START Material shown

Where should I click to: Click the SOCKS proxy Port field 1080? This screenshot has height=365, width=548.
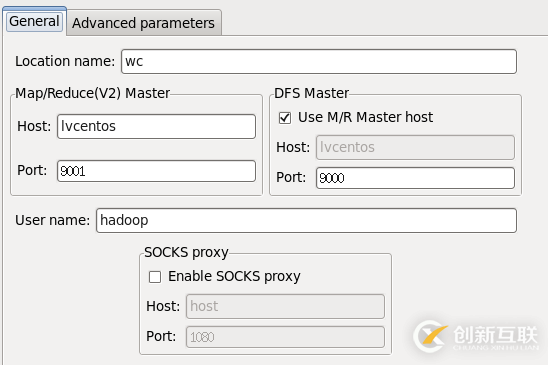(285, 337)
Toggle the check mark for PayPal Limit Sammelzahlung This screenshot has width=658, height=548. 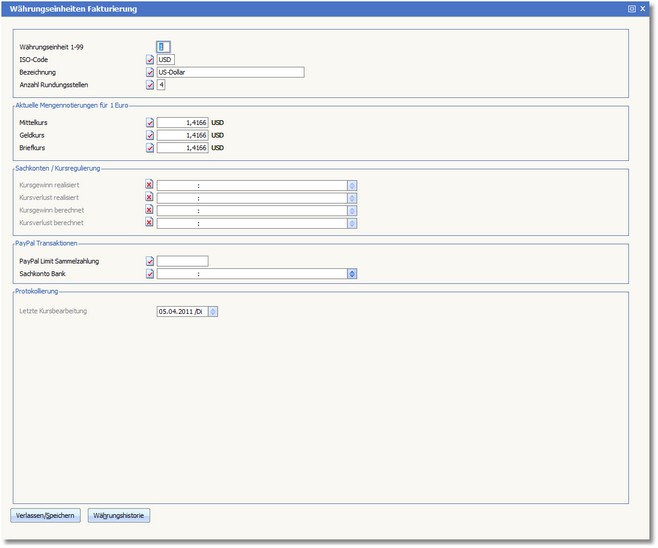click(x=150, y=261)
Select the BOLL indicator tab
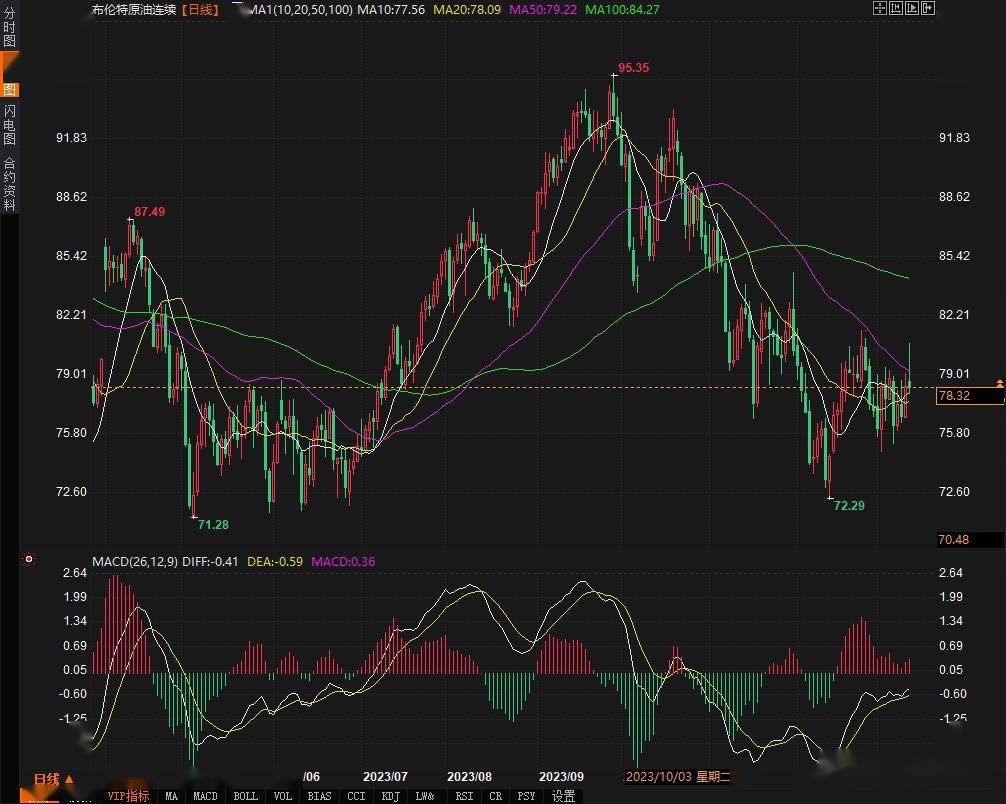 [x=245, y=796]
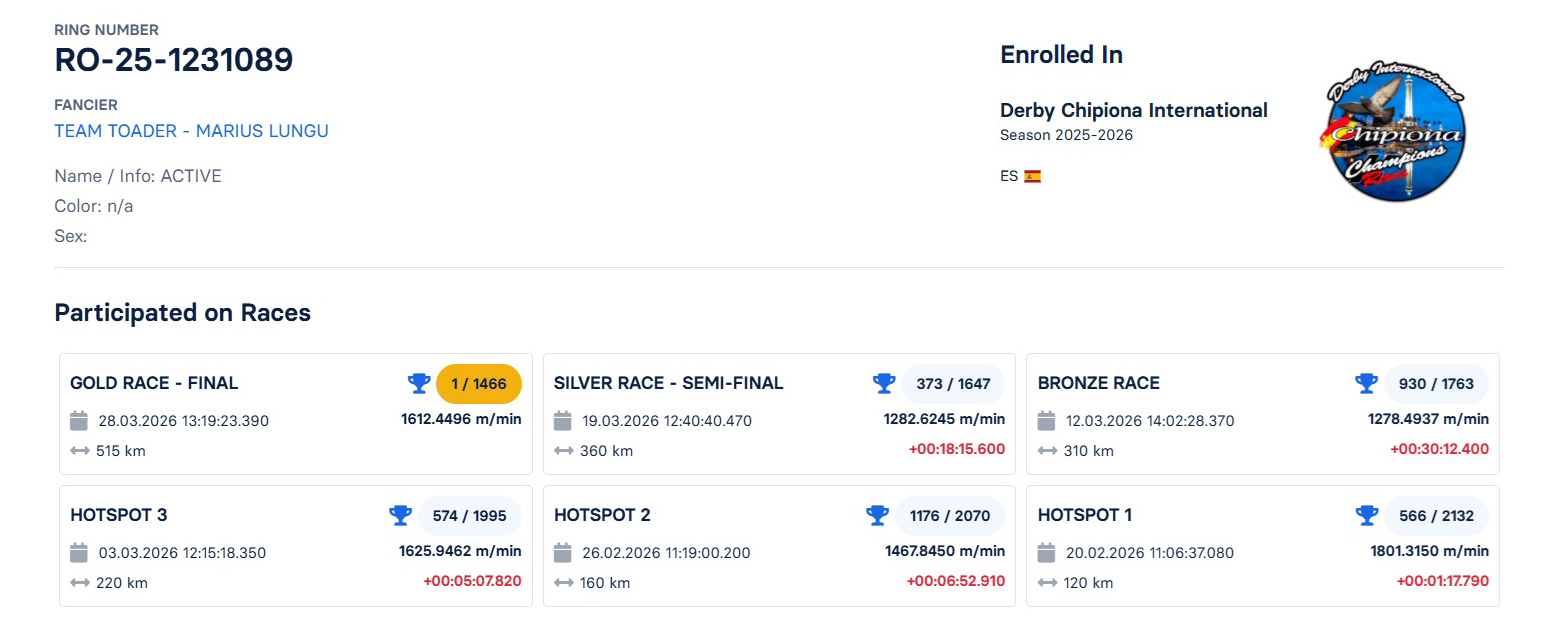Click the calendar icon next to HOTSPOT 3 date
Viewport: 1563px width, 618px height.
point(78,552)
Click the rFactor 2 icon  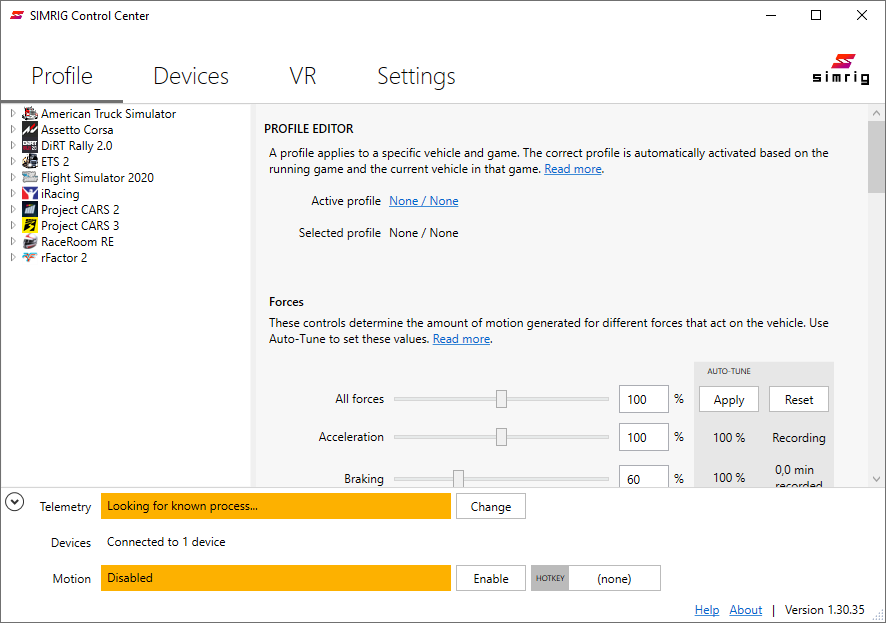click(30, 258)
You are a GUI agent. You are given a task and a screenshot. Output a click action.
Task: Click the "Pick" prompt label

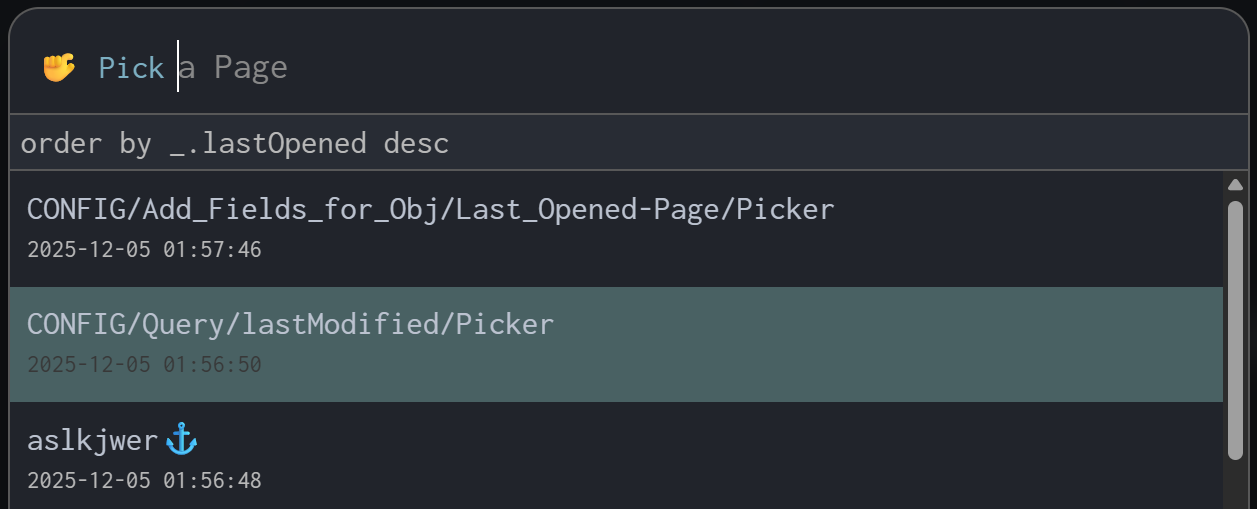coord(131,68)
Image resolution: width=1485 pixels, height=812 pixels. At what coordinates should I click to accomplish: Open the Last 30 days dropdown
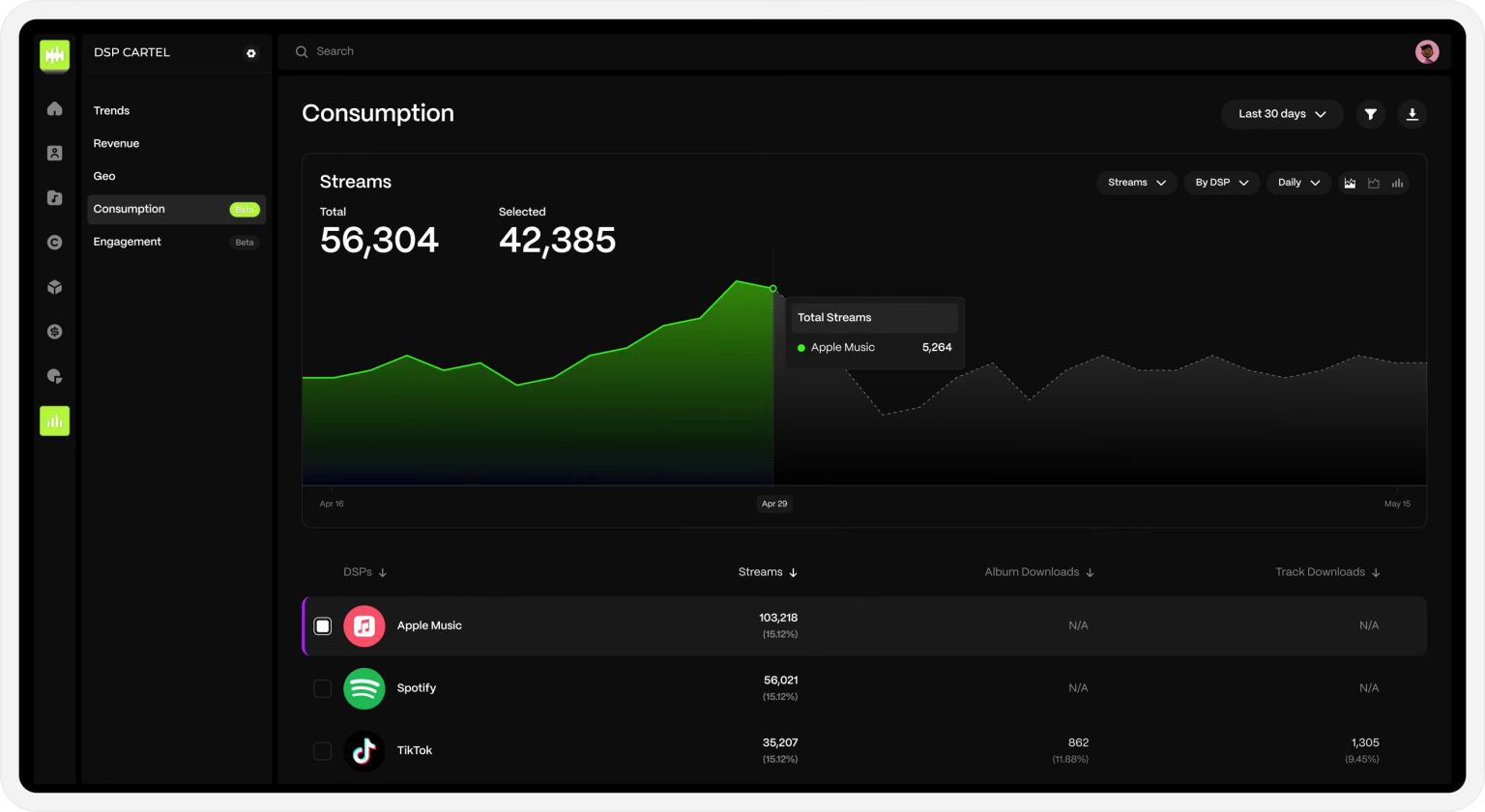tap(1281, 114)
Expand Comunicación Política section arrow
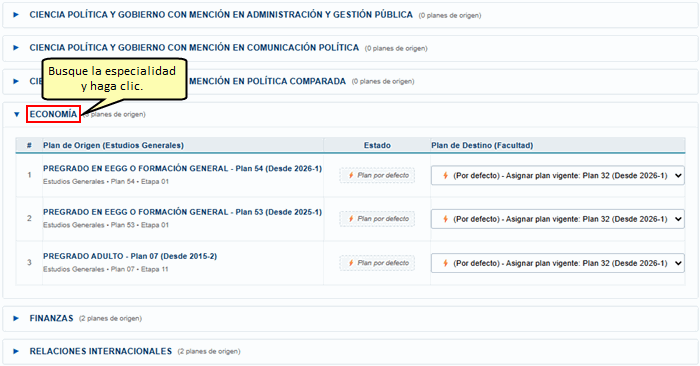Screen dimensions: 700x366 (x=16, y=47)
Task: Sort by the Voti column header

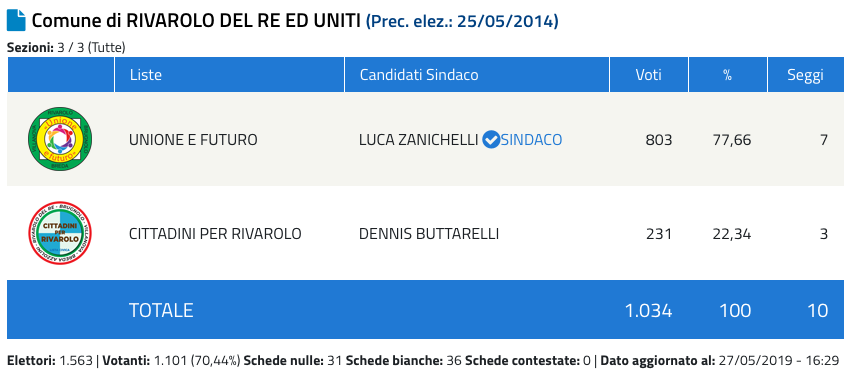Action: click(x=648, y=75)
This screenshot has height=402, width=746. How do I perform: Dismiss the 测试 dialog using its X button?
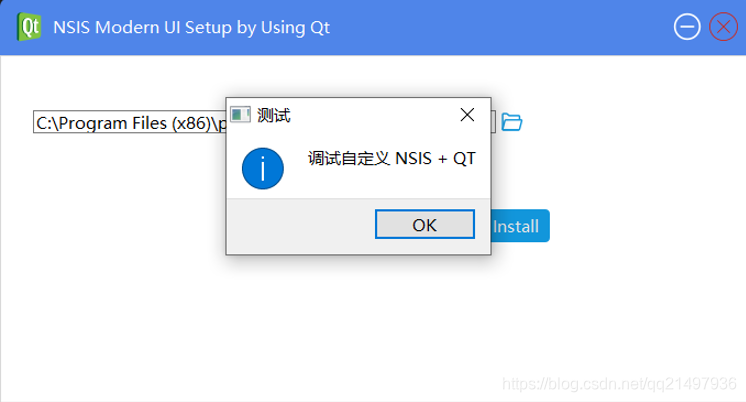click(467, 115)
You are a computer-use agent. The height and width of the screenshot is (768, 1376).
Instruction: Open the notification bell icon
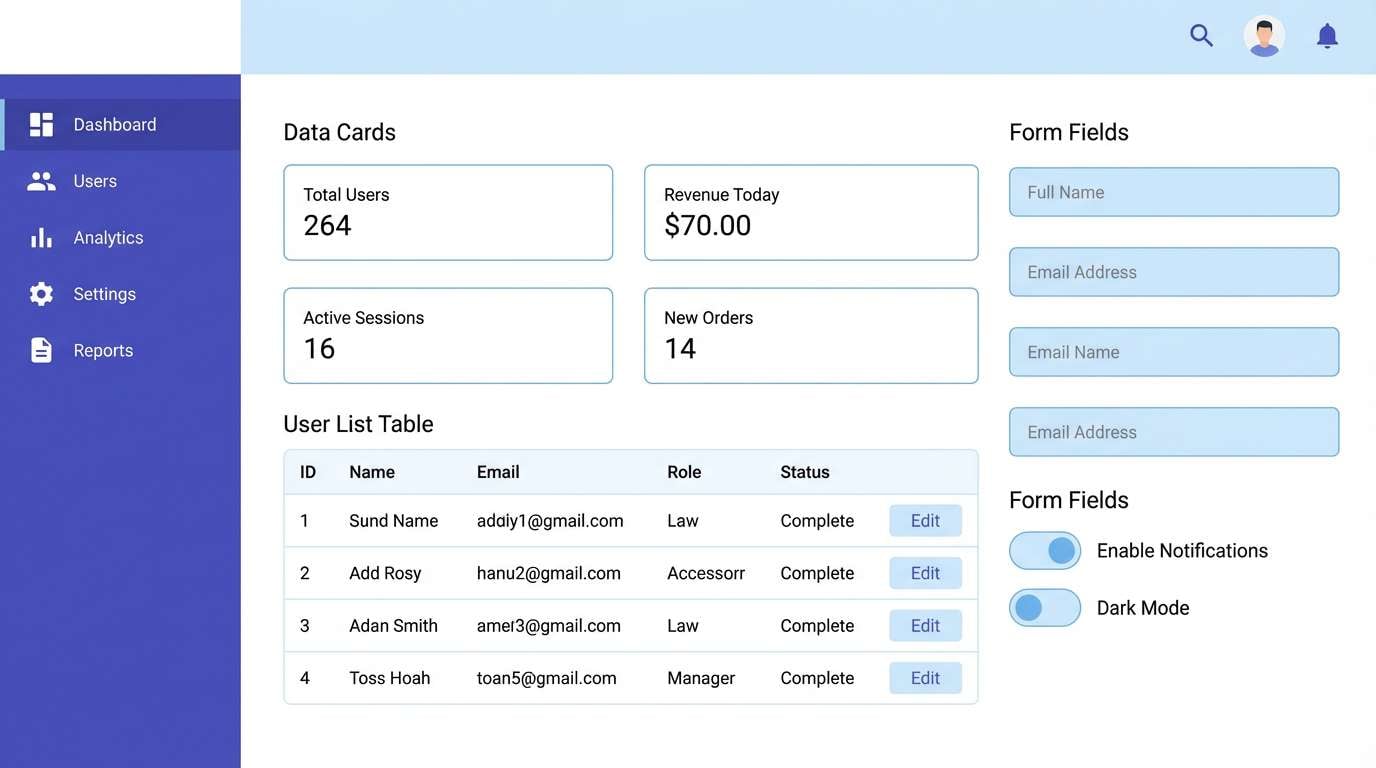click(1327, 34)
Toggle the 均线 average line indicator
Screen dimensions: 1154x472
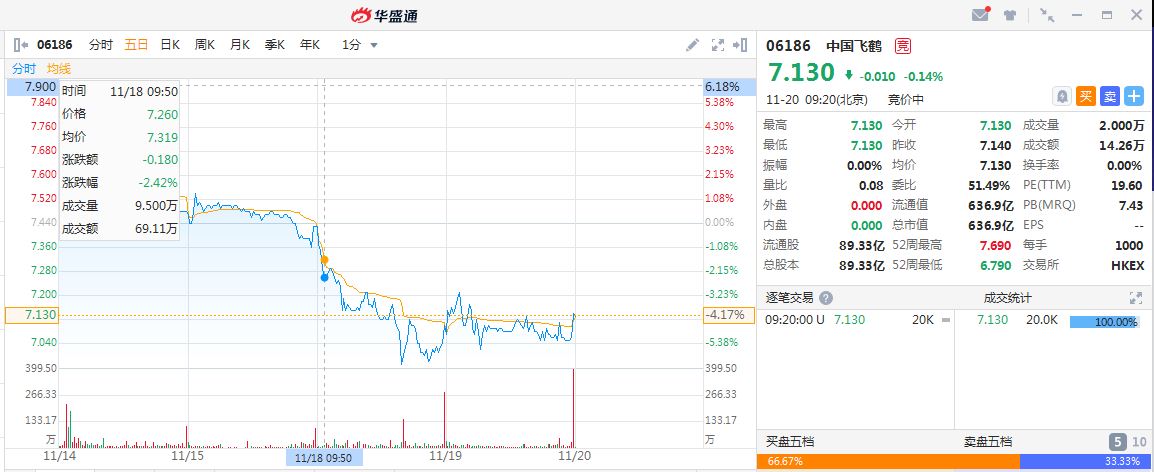coord(59,68)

END Material shown

Please give again only the lines from the one containing "Toggle the 均线 average line indicator" through the last line of the entries above, exactly as they stand and without pictures.

Toggle the 均线 average line indicator
Screen dimensions: 1154x472
coord(59,68)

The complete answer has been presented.